***** Dataset extract *****

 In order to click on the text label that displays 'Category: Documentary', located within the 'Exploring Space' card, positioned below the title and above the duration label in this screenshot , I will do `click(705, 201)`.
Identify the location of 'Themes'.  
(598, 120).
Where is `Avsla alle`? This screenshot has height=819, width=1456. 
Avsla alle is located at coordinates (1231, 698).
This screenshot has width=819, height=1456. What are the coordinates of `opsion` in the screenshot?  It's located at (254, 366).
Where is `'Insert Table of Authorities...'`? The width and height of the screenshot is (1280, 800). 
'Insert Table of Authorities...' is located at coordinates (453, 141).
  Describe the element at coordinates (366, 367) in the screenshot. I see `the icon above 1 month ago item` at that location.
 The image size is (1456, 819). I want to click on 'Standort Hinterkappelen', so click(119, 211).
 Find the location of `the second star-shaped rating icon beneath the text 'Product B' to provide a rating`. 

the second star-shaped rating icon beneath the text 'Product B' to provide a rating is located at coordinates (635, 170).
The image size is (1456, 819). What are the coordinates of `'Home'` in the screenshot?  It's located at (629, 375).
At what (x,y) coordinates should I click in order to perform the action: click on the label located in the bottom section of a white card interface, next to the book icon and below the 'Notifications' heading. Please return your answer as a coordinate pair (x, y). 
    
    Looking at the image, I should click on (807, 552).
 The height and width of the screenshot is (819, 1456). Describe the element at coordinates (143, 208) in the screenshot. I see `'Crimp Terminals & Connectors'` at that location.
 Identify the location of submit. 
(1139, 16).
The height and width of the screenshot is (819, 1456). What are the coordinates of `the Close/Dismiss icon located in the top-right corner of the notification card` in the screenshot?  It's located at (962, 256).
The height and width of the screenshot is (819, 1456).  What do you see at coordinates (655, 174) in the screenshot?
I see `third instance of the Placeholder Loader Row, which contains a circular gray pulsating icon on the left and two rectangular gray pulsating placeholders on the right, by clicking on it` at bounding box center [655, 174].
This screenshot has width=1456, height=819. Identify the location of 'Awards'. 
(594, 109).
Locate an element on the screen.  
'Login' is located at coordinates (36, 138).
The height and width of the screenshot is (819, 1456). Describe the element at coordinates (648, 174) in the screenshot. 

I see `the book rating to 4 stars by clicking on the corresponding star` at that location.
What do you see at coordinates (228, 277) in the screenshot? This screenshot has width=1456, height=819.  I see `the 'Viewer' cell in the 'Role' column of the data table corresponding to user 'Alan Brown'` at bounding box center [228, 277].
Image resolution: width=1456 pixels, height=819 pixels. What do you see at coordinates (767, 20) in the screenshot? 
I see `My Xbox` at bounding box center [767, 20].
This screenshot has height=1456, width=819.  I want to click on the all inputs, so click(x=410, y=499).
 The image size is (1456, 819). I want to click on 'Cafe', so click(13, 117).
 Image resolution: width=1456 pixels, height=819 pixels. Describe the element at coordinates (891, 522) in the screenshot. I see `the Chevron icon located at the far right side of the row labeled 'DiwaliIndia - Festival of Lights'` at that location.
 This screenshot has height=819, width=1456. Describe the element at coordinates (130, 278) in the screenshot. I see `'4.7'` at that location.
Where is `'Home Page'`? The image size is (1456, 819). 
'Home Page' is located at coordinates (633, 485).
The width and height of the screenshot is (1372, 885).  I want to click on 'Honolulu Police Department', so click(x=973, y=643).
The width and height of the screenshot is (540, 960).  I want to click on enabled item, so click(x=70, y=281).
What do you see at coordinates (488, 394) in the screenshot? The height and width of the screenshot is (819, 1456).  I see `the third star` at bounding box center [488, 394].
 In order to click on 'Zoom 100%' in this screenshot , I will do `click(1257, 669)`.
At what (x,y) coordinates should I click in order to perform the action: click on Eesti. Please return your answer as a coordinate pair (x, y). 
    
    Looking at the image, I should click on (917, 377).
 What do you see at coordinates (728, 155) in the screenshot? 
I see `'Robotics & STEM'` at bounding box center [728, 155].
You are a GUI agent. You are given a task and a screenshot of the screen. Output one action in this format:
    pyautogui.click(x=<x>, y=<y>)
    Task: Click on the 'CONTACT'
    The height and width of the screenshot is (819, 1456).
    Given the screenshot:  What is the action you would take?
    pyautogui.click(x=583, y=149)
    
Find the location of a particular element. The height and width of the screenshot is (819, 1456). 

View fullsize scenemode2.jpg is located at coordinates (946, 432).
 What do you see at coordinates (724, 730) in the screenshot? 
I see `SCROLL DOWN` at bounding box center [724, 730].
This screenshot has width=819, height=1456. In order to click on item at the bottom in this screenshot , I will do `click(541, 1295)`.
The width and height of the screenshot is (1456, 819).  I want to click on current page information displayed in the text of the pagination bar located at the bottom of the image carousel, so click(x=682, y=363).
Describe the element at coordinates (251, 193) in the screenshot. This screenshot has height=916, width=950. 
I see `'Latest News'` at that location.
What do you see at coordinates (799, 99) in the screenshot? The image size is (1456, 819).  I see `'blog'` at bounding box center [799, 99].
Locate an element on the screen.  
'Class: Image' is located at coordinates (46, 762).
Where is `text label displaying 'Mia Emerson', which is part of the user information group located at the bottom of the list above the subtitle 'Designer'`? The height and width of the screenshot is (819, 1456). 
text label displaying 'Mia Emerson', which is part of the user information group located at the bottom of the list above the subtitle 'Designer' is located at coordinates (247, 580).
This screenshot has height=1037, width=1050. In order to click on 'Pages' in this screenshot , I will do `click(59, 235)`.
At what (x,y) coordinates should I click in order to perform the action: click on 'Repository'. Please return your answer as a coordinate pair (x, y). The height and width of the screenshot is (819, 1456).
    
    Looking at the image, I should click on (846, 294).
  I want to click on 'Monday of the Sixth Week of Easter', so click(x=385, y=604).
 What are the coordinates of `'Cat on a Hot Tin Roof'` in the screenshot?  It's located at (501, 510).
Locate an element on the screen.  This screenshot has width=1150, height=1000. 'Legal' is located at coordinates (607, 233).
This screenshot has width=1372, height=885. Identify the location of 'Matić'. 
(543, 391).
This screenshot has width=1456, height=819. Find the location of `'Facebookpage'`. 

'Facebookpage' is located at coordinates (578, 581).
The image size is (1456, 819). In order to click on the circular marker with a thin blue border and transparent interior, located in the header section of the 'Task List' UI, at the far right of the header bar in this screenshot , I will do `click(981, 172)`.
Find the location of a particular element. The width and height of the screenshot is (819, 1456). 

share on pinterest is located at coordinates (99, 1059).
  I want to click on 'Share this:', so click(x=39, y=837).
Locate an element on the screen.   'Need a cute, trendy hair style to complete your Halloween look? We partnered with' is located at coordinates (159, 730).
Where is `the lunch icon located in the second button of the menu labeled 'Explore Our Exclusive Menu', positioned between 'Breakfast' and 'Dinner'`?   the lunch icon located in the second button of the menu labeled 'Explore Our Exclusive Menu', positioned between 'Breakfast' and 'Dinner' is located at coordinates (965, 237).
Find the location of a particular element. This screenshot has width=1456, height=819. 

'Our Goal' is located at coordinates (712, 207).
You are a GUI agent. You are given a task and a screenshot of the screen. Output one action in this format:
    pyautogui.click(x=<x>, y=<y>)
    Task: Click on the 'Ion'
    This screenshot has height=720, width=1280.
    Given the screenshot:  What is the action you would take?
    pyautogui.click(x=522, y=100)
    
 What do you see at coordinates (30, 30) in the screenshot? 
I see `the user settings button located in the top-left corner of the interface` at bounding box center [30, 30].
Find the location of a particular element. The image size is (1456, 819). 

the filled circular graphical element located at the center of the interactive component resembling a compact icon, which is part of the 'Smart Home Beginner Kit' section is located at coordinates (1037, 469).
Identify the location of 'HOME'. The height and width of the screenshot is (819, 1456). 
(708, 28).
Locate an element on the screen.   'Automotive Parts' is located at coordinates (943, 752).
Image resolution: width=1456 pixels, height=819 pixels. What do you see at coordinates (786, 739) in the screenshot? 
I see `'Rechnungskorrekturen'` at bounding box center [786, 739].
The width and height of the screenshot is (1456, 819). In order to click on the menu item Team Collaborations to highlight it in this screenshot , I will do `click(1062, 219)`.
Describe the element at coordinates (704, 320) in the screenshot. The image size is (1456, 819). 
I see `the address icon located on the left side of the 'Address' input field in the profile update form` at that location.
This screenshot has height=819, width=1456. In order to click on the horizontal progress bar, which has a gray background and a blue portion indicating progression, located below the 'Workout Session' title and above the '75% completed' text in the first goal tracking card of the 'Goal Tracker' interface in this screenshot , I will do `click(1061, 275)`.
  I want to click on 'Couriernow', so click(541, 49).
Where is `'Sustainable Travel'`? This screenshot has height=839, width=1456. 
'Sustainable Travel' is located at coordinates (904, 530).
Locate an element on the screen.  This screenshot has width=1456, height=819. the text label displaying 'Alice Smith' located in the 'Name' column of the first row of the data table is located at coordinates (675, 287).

*****

#### Problem:
Put the material from its first line through the line containing "This screenshot has width=819, height=1456. What", inclusive, into a Markdown table with the columns Row and Entry. Number each row and leave out blank lines.

#### Response to this task:
| Row | Entry |
|---|---|
| 1 |  In order to click on the text label that displays 'Category: Documentary', located within the 'Exploring Space' card, positioned below the title and above the duration label in this screenshot , I will do `click(705, 201)`. |
| 2 | Identify the location of 'Themes'.   |
| 3 | (598, 120). |
| 4 | Where is `Avsla alle`? This screenshot has height=819, width=1456.  |
| 5 | Avsla alle is located at coordinates (1231, 698). |
| 6 | This screenshot has width=819, height=1456. What are the coordinates of `opsion` in the screenshot?  It's located at (254, 366). |